House Passes Legislation to Provide Statutory Authority for GSA Federal Risk and Authorization Management Program

The House has passed legislation by voice vote to codify the Federal Risk and Authorization Management Program (FedRAMP) within the General Services Administration (GSA) into law. The legislation also establishes a board to conduct security assessments into cloud computing services and to ensure cloud operators meet FedRAMP security guidelines.

Congressman Gerry Connolly(D-VA), Chairman of the Government Operations Subcommittee, and Mark Meadows (R-NC), Ranking Member of the Government Operations Subcommittee, introduced the FedRAMP Reform legislation to provide a government-wide program to standardize security assessment, authorization, and monitoring for cloud products and services.

“The Federal Risk and Authorization Management Program (FedRAMP) continues to suffer from a lack of agency buy in, a lack of metrics, and duplicative processes that have resulted in a lengthy and costly authorization process for cloud service providers,” said Connolly upon introduction of the measure. “Our bipartisan bill will streamline the FedRAMP process and reduce the redundancies in federal cloud migration, so federal agencies can modernize their IT and realize cost-efficiencies.”

The legislation, H.R. 3941, calls upon GSA to establish a government-wide program that “provides the authoritative standardized approach to security assessment and authorization for cloud computing products and services that process unclassified information used by agencies.” It requires agencies meet GSA requirements.

The legislation creates a Joint Authorization Board to conduct security assessments of cloud computing services and issue provisional authorizations to operate to cloud service providers that meet FedRAMP security guidelines. Under the bill, GSA must determine the requirements for certification of independent assessment organizations and establish the Federal Secure Cloud Advisory Committee.

The introductory lawmakers hope the legislation will achieve seven objectives:

1.       Codify the Federal Risk and Authorization Management Program (FedRAMP) and defines the roles and responsibilities of federal agencies and independent assessment organizations to ensure appropriate security of cloud-based information technology (IT).

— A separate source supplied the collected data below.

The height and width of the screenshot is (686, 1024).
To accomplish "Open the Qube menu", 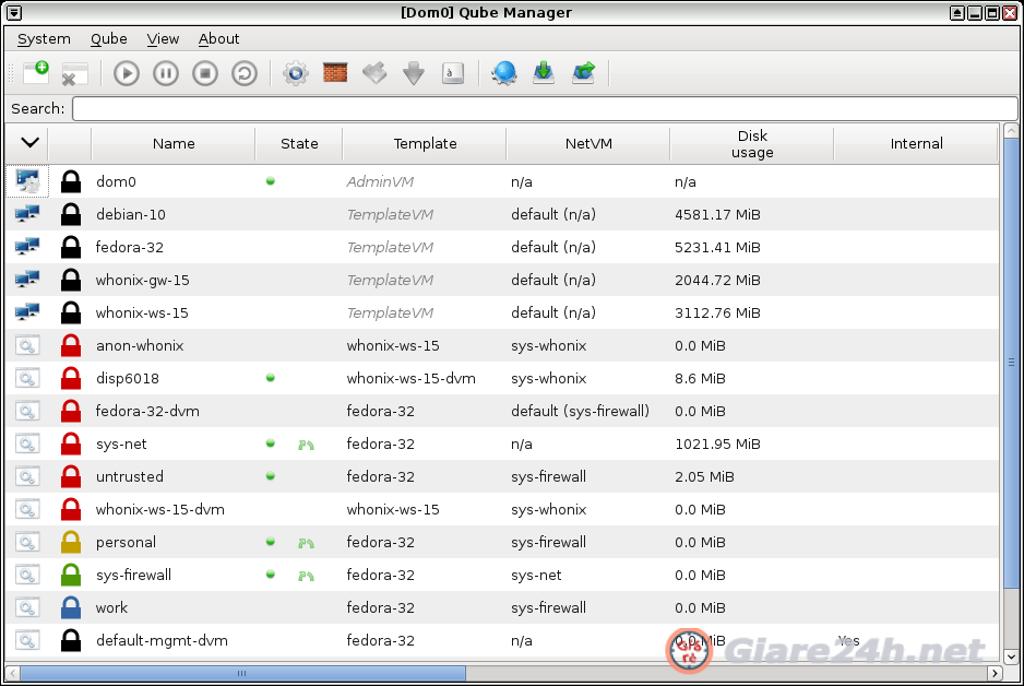I will 108,39.
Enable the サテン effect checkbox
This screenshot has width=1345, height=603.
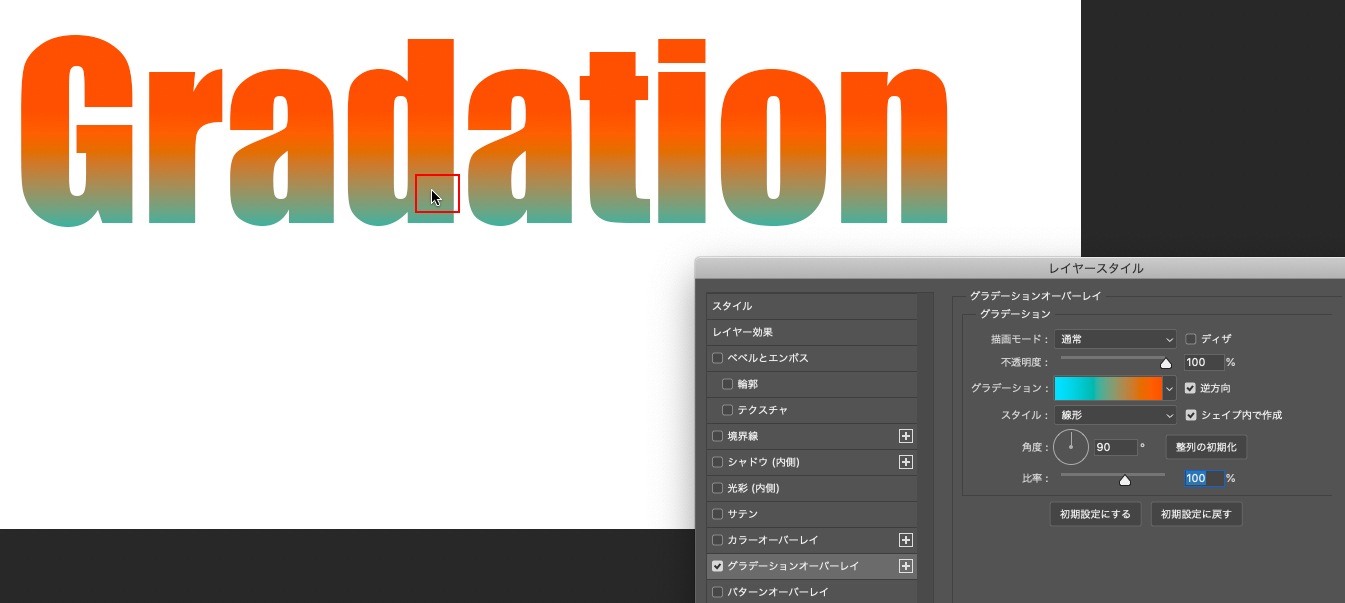pyautogui.click(x=717, y=514)
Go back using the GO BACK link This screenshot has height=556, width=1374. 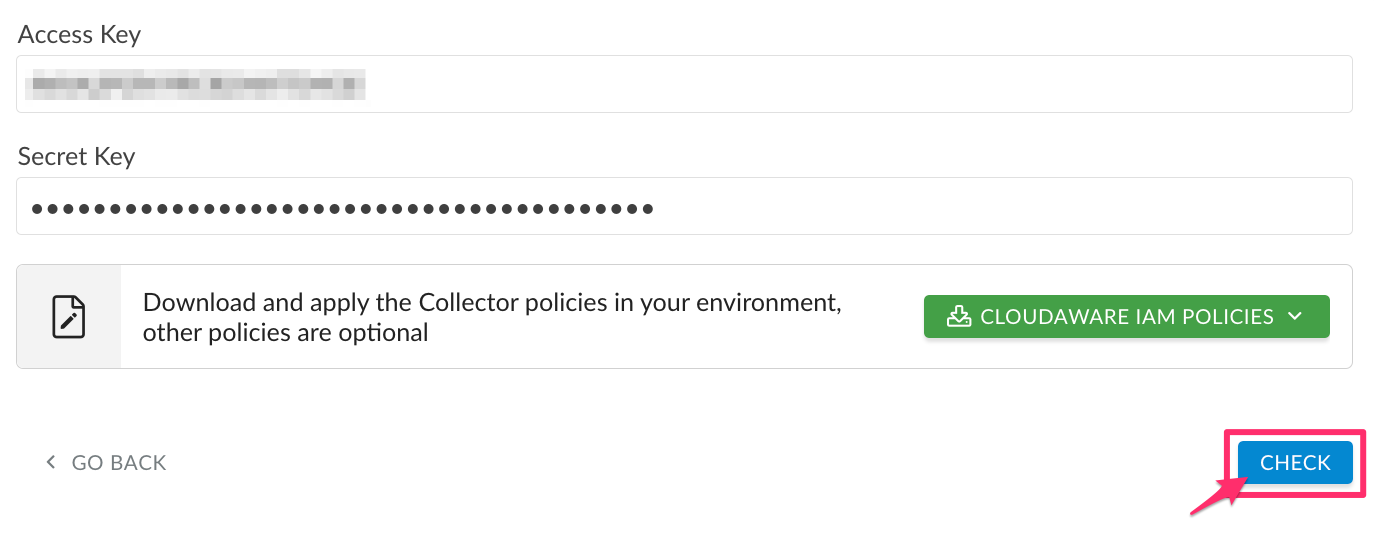(x=118, y=463)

2.       Reduces duplication of security assessments by establishing a presumption of adequacy.

3.       Facilitates agency reuse of FedRAMP authorized cloud products and agency compliance with FedRAMP requirements.

4.       Requires agencies to report their authorizations to operate.

5.       Ensures adequate authorization of resources to operate FedRAMP.

6.       Establishes metrics that can be tracked to ensure proper implementation of FedRAMP.

7.       Establishes the Federal Secure Cloud Advisory Committee.

The legislation passed the House by voice vote and heads to the Senate for consideration.